You can try it out, but I think it will cause problems. We need the quantization profile names to match the Node names in the graph when we do quantization. Doing the constant folding will result in a new Constant with a different name. Perhaps one way this could be fixed is by writing a targeted optimization for folding Reshape/Transpose into Constants without changing the names of the Constants?
@jfix71 But if I add an extra optimization right before the transformForPrecisionMode()
such that both the quantization and the profiling path benefit from the same optimizations then it should be fine right?
@mciprian13 I think there would also be a problem involving lowering differences between profiling and quantization. I think an example makes this more clear.
Let's say there's a FullyConnected that has Constant input and weights but Placeholder bias (not really realistic but it's easier to reason about as compared to other nodes like e.g.
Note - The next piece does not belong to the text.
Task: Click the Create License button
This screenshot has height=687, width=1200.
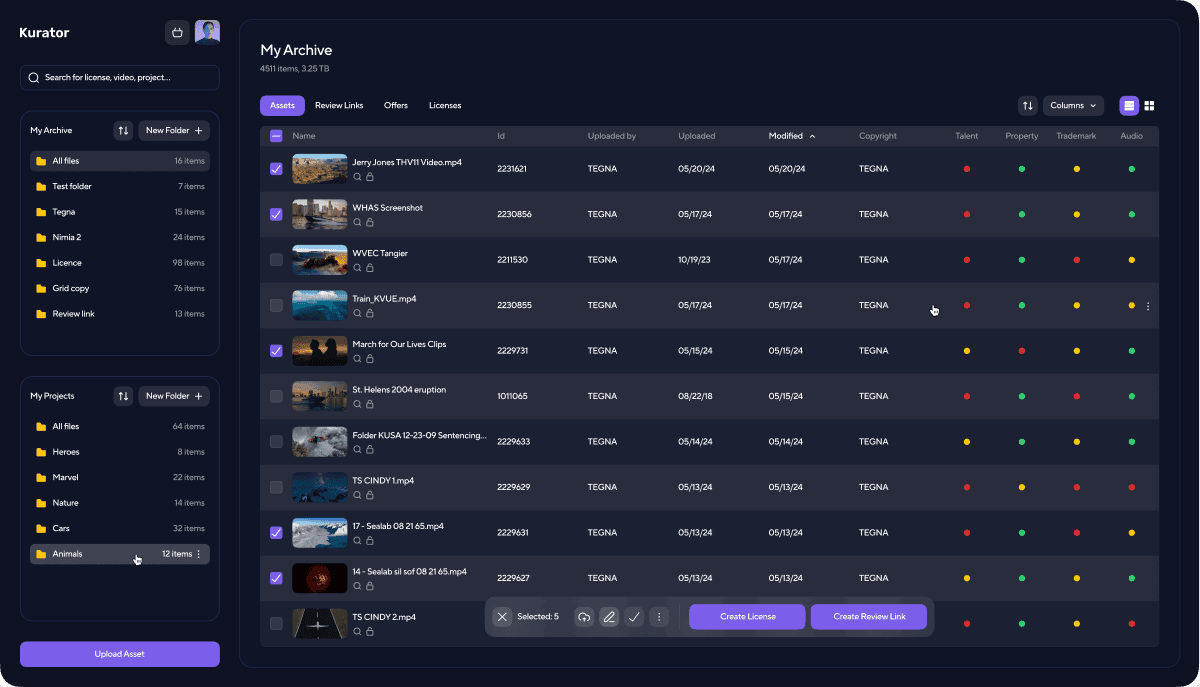Action: pos(747,617)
LayerNorm which has many sub Nodes when lowered). Let's call this FullyConnected(Constant1, Constant2, Placeholder)
.
Assume we do ConstantFolding after lowering but before transformForPrecisionMode()
as you're suggesting. When we lower it fully for profiling, we would end up with BatchedAdd(MatMul(Constant1, Constant2), Placeholder)
. As you can see, MatMul would have all Constant inputs and be constant folded, so we'd end up with BatchedAdd(Constant3, Placeholder)
to profile. So then the profile would then have quantization info only for Constant3
and not Constant1
or Constant2
.
Then when we go to use that profile for quantization, the backend we're targeting may prevent lowering for the FullyConnected, and so we wouldn't constant fold. Then the quantizer would look for quantization info for Constant1
and Constant2
and it wouldn't find it.